What you are asked to do:
Scan the records beneath this line for the line holding "Instruction: Click the" and the line holding "This screenshot has width=543, height=771.", then transcribe exactly those two and all lines between.

Source data:
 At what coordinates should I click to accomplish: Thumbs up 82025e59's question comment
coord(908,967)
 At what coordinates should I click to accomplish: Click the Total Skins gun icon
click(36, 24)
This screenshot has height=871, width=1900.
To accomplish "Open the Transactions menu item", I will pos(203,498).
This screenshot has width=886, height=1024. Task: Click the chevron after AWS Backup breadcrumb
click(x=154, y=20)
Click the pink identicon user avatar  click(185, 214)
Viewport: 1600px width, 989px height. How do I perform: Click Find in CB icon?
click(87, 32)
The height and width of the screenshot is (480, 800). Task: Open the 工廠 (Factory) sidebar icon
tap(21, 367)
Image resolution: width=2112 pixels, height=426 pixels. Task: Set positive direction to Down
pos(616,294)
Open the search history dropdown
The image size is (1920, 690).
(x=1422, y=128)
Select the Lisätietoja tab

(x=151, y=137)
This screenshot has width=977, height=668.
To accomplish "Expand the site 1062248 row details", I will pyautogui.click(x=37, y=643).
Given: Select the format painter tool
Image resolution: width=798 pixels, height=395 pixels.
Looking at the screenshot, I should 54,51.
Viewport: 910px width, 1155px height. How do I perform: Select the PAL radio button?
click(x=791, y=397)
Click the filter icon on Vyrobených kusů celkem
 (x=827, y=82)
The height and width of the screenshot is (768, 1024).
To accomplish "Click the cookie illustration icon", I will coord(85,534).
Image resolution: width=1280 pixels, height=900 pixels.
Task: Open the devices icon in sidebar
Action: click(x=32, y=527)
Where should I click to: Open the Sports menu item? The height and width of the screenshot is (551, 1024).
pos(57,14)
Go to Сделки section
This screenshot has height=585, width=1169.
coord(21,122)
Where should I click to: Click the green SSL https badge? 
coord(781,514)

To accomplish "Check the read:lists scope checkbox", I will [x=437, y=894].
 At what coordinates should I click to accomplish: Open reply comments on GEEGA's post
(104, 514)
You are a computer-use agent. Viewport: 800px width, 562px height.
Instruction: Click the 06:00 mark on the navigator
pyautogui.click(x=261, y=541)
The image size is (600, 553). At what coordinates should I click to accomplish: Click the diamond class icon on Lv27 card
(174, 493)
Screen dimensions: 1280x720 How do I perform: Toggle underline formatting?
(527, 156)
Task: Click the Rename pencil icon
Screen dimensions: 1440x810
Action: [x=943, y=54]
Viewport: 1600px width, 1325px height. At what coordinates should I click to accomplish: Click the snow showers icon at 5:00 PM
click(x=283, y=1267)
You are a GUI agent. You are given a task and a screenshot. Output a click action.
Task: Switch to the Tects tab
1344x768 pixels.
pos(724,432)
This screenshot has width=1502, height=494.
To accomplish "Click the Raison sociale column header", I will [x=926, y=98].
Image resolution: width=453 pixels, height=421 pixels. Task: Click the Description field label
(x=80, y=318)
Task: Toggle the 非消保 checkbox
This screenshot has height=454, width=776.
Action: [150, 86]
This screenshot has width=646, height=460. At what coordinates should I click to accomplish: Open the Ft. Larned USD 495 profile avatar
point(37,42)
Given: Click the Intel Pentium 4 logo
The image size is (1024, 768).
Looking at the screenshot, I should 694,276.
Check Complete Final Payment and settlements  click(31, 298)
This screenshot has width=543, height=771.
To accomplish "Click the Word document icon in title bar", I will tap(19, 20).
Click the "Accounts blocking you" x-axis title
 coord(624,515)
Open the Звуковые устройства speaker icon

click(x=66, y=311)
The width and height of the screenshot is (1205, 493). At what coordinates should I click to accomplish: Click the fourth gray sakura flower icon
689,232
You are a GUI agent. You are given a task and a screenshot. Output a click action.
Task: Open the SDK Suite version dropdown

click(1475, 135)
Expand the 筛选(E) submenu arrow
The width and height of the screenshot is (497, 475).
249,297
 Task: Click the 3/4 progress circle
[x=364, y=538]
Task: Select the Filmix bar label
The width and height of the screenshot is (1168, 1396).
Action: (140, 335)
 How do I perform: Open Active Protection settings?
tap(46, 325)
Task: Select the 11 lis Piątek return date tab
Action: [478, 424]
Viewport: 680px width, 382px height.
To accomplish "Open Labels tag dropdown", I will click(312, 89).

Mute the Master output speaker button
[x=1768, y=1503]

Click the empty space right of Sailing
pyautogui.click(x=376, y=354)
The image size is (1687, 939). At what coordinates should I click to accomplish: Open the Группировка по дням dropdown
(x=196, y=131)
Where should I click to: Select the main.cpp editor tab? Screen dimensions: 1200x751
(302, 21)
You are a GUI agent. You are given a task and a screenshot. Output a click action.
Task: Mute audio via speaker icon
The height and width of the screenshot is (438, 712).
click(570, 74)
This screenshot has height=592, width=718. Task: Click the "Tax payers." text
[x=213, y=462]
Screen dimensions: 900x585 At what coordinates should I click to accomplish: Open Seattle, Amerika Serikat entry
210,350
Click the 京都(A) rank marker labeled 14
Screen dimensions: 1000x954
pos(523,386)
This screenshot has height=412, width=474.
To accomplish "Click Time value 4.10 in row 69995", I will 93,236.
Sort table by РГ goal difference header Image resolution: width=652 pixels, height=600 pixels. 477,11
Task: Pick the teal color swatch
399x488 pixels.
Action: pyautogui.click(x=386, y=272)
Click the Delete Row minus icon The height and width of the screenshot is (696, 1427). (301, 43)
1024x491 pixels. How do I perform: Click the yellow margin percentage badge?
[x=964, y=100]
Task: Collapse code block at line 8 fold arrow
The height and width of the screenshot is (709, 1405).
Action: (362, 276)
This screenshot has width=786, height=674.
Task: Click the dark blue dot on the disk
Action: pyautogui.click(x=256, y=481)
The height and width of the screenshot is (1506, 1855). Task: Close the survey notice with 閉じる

Finished task:
Instruction: Click the 06:00 mark on the navigator
pyautogui.click(x=261, y=541)
The image size is (600, 553). At what coordinates should I click to accomplish: Click the diamond class icon on Lv27 card
(174, 493)
Screen dimensions: 1280x720 How do I perform: Toggle underline formatting?
(527, 156)
Task: Click the Rename pencil icon
Screen dimensions: 1440x810
Action: [x=943, y=54]
Viewport: 1600px width, 1325px height. At what coordinates should I click to accomplish: Click the snow showers icon at 5:00 PM
click(x=283, y=1267)
You are a GUI agent. You are given a task and a screenshot. Output a click action.
Task: Switch to the Tects tab
1344x768 pixels.
pos(724,432)
This screenshot has width=1502, height=494.
To accomplish "Click the Raison sociale column header", I will [x=926, y=98].
Image resolution: width=453 pixels, height=421 pixels. Task: Click the Description field label
(x=80, y=318)
Task: Toggle the 非消保 checkbox
This screenshot has height=454, width=776.
Action: [150, 86]
This screenshot has width=646, height=460. At what coordinates should I click to accomplish: Open the Ft. Larned USD 495 profile avatar
point(37,42)
Given: Click the Intel Pentium 4 logo
The image size is (1024, 768).
Looking at the screenshot, I should 694,276.
Check Complete Final Payment and settlements  click(31, 298)
This screenshot has width=543, height=771.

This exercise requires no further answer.